[RECORDS SHOWN]
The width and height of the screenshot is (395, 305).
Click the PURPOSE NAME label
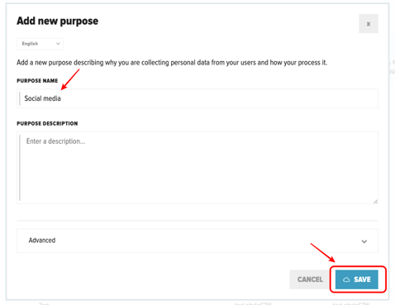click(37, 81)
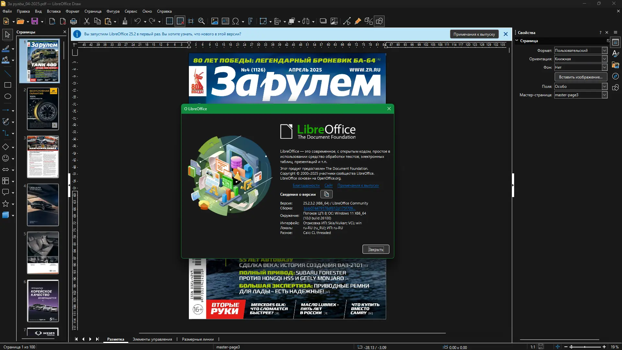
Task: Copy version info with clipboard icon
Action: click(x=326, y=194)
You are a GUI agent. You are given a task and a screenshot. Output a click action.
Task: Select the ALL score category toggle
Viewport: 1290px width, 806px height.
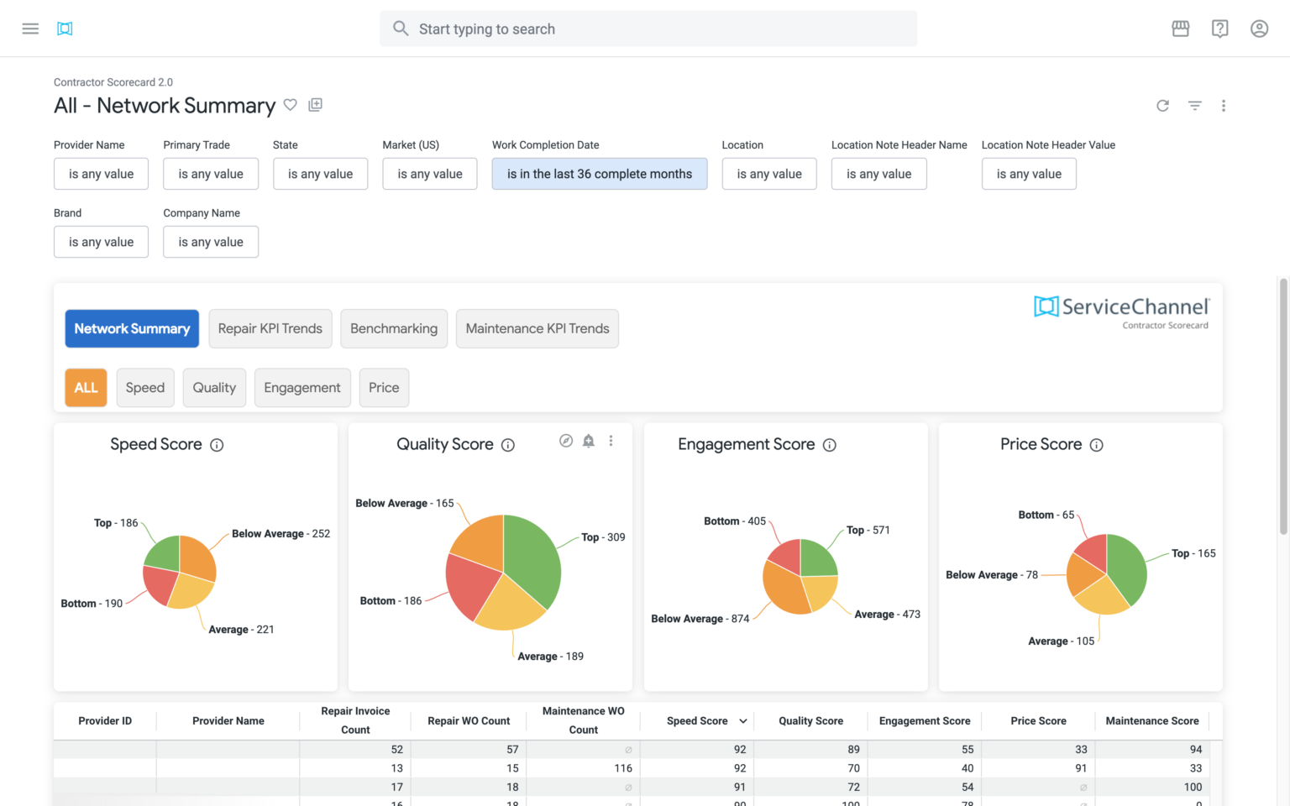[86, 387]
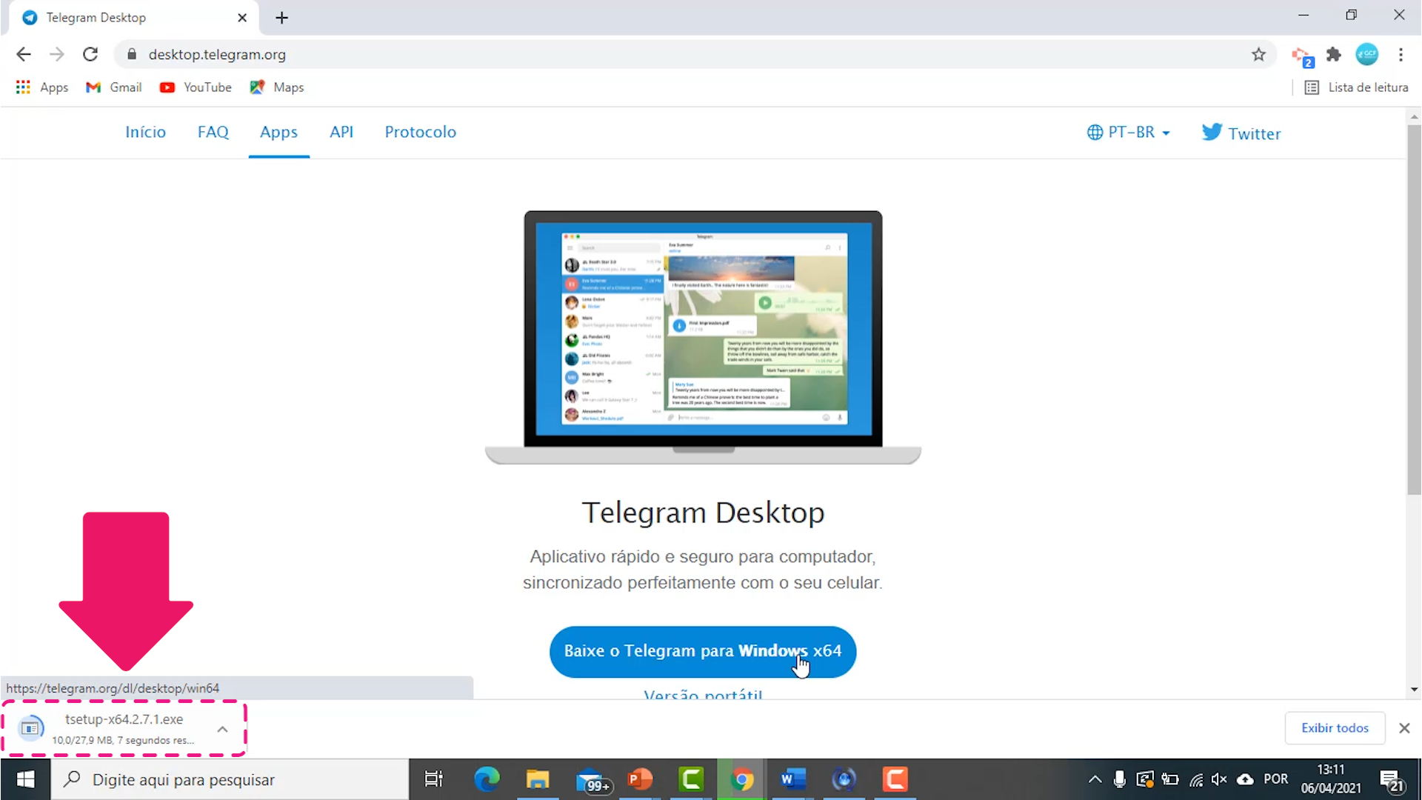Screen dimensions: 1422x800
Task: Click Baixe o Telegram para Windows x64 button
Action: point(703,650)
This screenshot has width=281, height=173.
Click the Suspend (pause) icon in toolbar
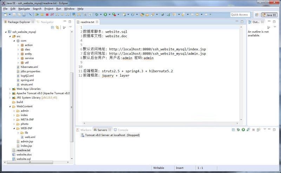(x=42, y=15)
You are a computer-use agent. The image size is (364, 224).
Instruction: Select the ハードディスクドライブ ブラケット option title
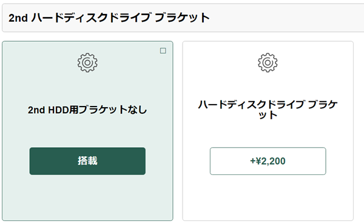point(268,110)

...

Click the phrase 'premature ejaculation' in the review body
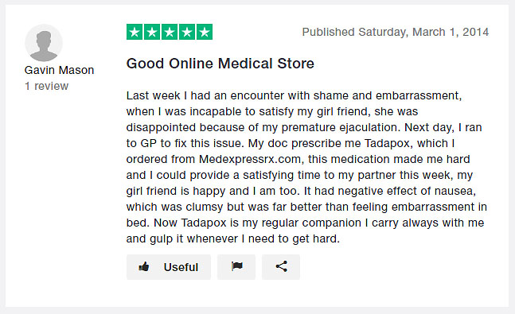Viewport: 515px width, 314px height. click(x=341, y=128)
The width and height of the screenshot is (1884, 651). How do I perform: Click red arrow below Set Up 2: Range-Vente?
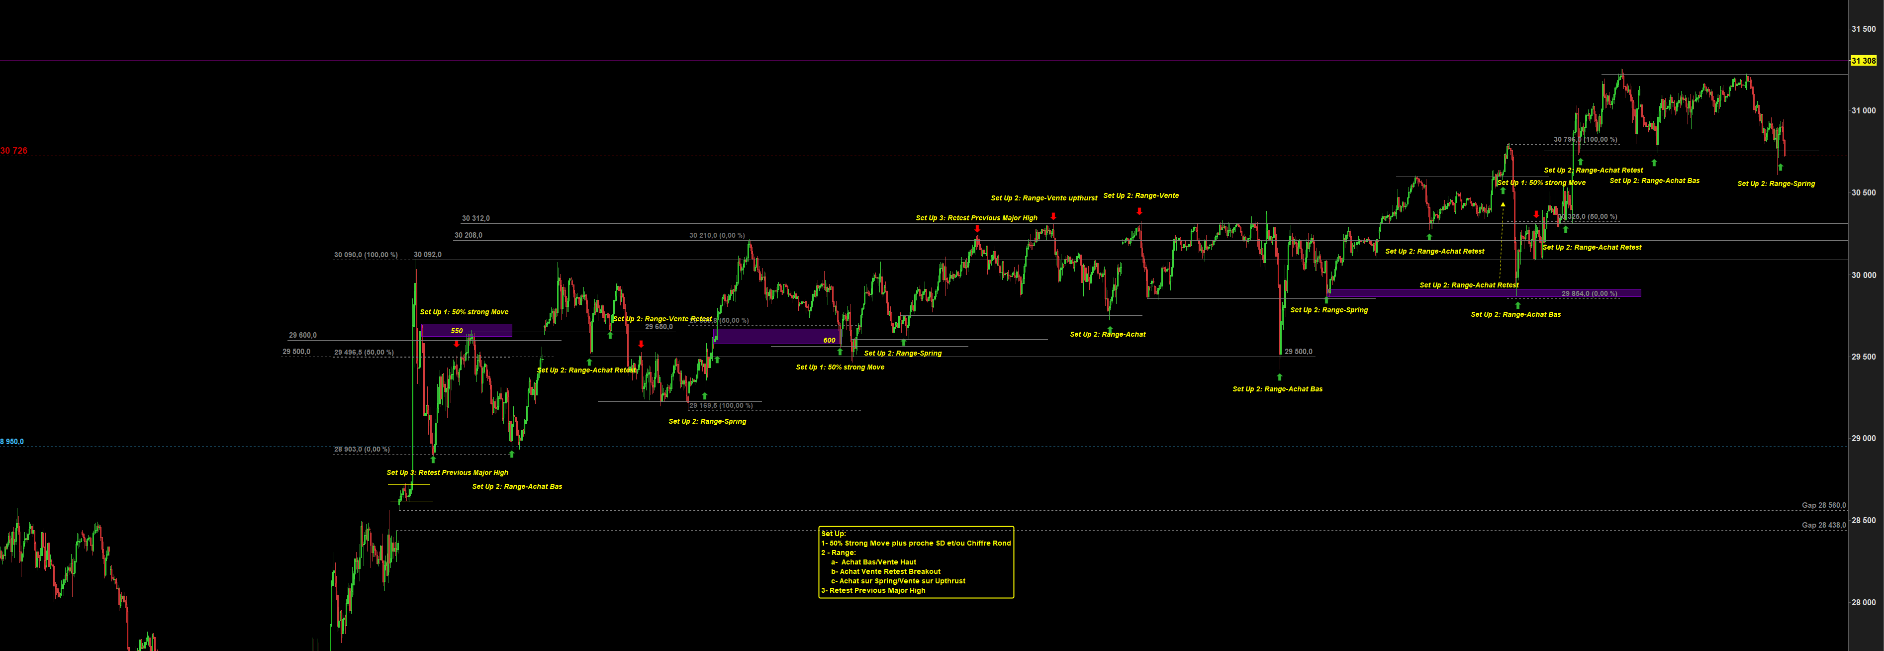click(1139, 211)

[TASK PROMPT] Copy the records word for word, starting at the line that contains "Click the phrase" and ending at the line that contains "click(1139, 211)", both included. Leave the pictures out.

[WRITTEN RESPONSE]
Click the phrase 'premature ejaculation' in the review body
Viewport: 515px width, 314px height. click(x=341, y=128)
The width and height of the screenshot is (1884, 651). How do I perform: Click red arrow below Set Up 2: Range-Vente?
click(1139, 211)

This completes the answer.